Andrew Billen, The Times

“New Clangers is essentially a direct remake with the same characters but much better animation. Yet what it now lacks is that slightly sad pungency. It’s another example of how children’s TV has become sanitised, just like so much else in children’s lives.”
Benji Wilson, The Telegraph

“Clangers 2.0 looked a little slicker than this critic dimly recalled it but the little woollen Moon-dwellers still make their whistling noises, and Michael Palin’s voiceover suggests that all is right with the universe.”
Matt Baylis, Daily Express

“Wisely, the makers have stuck closely to the Postgate formula and retained as much whimsical silliness as they can.

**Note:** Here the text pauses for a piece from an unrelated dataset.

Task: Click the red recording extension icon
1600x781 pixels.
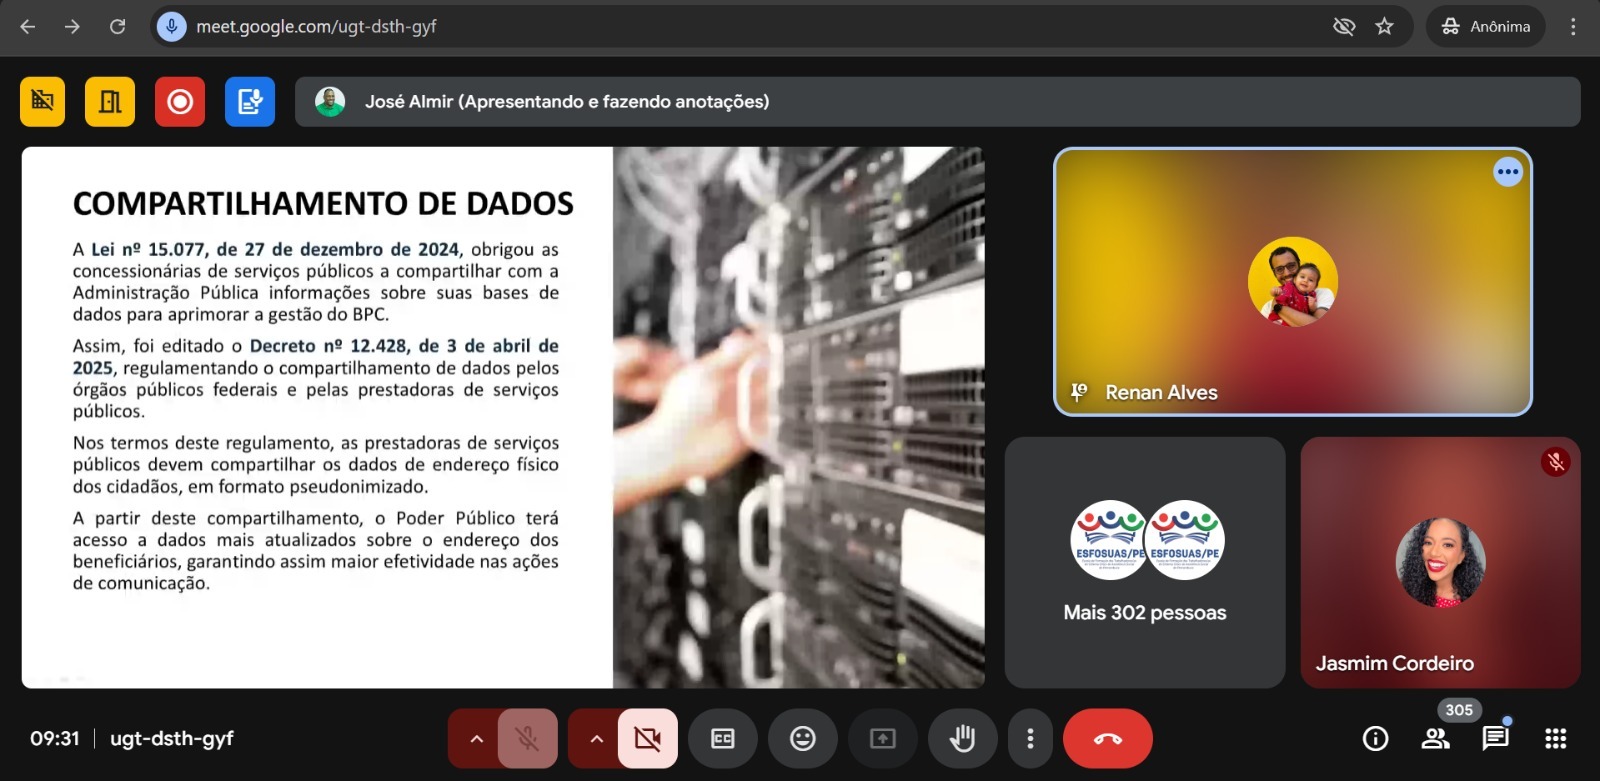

Just as important, the animation is done with real knitted models and not computer graphics. There’s no need to greet this revival with an ‘Oh dear!’ — it’s much more of an ‘Oh, very good!’”
Christopher Stevens, Daily Mail

“There is a less obvious narrative at work in The Met which can be almost as enjoyable to follow as the story of the police at work: the Metropolitan Police want to come out of the series looking better than they went into it. But the producers want to prove that it is more than just a puff piece. At some stage a covenant has been struck but look hard and you can sense both sides pushing their own agenda.”
Benji Wilson, The Telegraph

“The film-makers did not find, or did not choose to show, any carnivalgoer or organiser complaining — not even about the morose Sergeant Rowlands, who moaned from the moment he got there. The film needed a few outside voices.”
Andrew Billen, The Times

“You couldn’t wish for a better combination of subject and presenter than How to Be Bohemian with Victoria Coren Mitchell. She had also gathered about her a superior collection of clever-clogs commentators, many as eccentric in dress as yesteryear’s bohemians and all with something insightful to say.”